Document passage:

    If the individual makes reasonable efforts to comply with the conditions of probation, but fails to comply because of some factor out of the individual’s control such as a medical emergency or mental illness, then the violation of probation in Florida is not willful or substantial. Likewise, the violation of probation might not be willful if the individual was told or otherwise lead to believe that his probation was over and that he was no longer required to report.

    The failure to submit one monthly report or to submit the report late may not be substantial when the individual is otherwise in compliance with the terms of his probation. A curfew violation might not be a substantial violation of probation if the individual was not at his residence at the required time due to unexpected car trouble or other circumstance out of his control.

    Different Types of Probation Violations
    There are many ways to commit a violation of probation. They include:

  • failing to report to the Probation Officer for monthly meetings;
  • failing to pay Court Costs, Fines, Restitution or Cost of Supervision;
  • not being truthful to the Probation Officer;
  • not completing the minimum number of community service hours required in a particular month;
  • not following the instructions of the Probation Officer;
  • moving from an approved residence without permission;
  • changing employment without notifying the Probation Officer;
  • failure to comply with the Terms of Curfew;
  • leaving the county without permission from the Probation Officer;
  • failure to successfully complete a counseling program such as “Anger Management” or the “Batterer’s Intervention Program”;
  • violation for getting arrested on a new misdemeanor offense;
  • violation of a county ordinance;
  • substantive violation for a new felony arrest.
  • The most serious VOP cases involve a new felony arrest. In most counties, if the State Attorney’s Offices formally files the new charges, then the defendant will answer the violation of probation charges before the felony division in which the defendant was originally sentenced.

    Consequences of Being Found in Violation of Probation
    The court usually has many different options if the probationer is found to be in violation. Those options include:

  • WORSE CASE: The Court can revoke and terminate the probation, adjudicate you guilty of the underlying offense (enter a conviction) and impose a sentence of jail or prison time which can be up to the statutory maximum for the offense, which was the maximum punishment that you could have received at sentencing if you had not been sentenced to probation.
  • BEST CASE: The court can dismiss the allegation of violation of probation.
  • OTHER OPTIONS: The Court can find you in violation of probation, extend the time that you are on probation, and impose additional special conditions, such as additional community service, counseling, residential drug program with follow-up treatment.
  • Finding a VOP Lawyer in Central Florida
    The attorneys at The Defense Group are ready to assist you with your Violation of Probation case. Whether the underlying offense was DUI, domestic battery, or other misdemeanor or felony charge, call us to discuss the case.
    We will work to you get back in front of the court quickly after the VOP warrant is served, although the most advantageous time to hire a probation revocation attorney is before the affidavit of violation is even completed by the probation officer.
    We also represent clients to modify or terminate their probation or community control. Often a court will entertain a motion for early termination of your probation you have served half of the terms and have completed all the probation requirements such as schools, fines, restitution, or community service hours. You may also ask for some of the conditions of probation to be changed, such as a requirement that you wear a GPS monitoring unit, have no contact with a victim, reside in a certain county, etc.

What this task involves:
In the probation violation text, which violation of probation cases are called the most serious?

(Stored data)
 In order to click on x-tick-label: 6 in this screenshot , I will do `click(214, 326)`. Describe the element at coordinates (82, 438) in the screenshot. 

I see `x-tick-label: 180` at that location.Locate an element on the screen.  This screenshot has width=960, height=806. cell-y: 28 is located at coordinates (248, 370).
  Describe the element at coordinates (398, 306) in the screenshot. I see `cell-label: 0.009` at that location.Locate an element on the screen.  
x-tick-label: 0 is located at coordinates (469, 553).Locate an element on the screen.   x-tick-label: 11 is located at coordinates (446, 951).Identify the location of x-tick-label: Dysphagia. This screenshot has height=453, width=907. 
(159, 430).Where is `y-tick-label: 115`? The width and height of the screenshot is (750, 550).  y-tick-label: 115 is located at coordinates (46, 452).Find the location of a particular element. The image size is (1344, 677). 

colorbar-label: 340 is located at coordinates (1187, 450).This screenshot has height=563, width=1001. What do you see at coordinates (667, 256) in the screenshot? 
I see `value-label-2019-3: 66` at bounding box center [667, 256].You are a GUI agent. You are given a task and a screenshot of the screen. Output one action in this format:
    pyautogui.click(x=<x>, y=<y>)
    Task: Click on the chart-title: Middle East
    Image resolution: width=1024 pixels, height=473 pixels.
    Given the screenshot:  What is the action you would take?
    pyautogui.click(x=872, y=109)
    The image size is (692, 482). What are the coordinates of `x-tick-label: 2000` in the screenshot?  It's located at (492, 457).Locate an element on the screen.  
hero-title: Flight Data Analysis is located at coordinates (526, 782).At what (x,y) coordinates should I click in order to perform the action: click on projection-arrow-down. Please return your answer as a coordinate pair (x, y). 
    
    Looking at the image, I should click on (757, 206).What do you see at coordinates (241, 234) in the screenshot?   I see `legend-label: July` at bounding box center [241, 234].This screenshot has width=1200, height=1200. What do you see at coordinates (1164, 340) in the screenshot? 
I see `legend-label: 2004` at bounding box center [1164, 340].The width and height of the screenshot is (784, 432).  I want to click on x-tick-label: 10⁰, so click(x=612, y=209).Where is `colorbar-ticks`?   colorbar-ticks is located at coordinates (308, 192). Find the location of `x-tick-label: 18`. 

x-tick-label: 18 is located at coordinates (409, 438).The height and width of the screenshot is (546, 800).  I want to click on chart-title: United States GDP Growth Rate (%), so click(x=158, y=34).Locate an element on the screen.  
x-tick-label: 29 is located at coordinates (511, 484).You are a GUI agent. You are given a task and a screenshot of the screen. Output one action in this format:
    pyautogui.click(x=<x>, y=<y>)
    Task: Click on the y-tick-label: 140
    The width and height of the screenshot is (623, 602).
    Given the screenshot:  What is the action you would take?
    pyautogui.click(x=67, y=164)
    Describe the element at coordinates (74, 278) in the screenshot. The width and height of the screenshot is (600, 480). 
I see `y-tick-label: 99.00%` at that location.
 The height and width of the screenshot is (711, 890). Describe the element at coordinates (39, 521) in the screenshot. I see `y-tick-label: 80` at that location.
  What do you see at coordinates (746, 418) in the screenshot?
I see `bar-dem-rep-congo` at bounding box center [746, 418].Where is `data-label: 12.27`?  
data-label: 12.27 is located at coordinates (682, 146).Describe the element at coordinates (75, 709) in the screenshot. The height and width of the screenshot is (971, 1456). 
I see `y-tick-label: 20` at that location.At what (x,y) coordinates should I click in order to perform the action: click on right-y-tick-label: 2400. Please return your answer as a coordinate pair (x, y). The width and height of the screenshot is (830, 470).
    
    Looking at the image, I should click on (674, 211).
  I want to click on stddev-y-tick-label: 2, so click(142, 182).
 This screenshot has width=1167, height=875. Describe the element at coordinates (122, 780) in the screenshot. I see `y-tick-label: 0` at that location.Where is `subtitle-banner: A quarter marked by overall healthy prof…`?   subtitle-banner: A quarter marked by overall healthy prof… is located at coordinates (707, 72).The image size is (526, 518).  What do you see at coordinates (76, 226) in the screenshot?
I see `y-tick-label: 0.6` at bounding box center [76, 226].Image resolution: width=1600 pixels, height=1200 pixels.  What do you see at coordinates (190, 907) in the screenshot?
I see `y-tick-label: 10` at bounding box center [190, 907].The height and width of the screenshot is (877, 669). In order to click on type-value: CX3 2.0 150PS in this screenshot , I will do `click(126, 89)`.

Solution for this problem:
Those that involve a new felony arrest.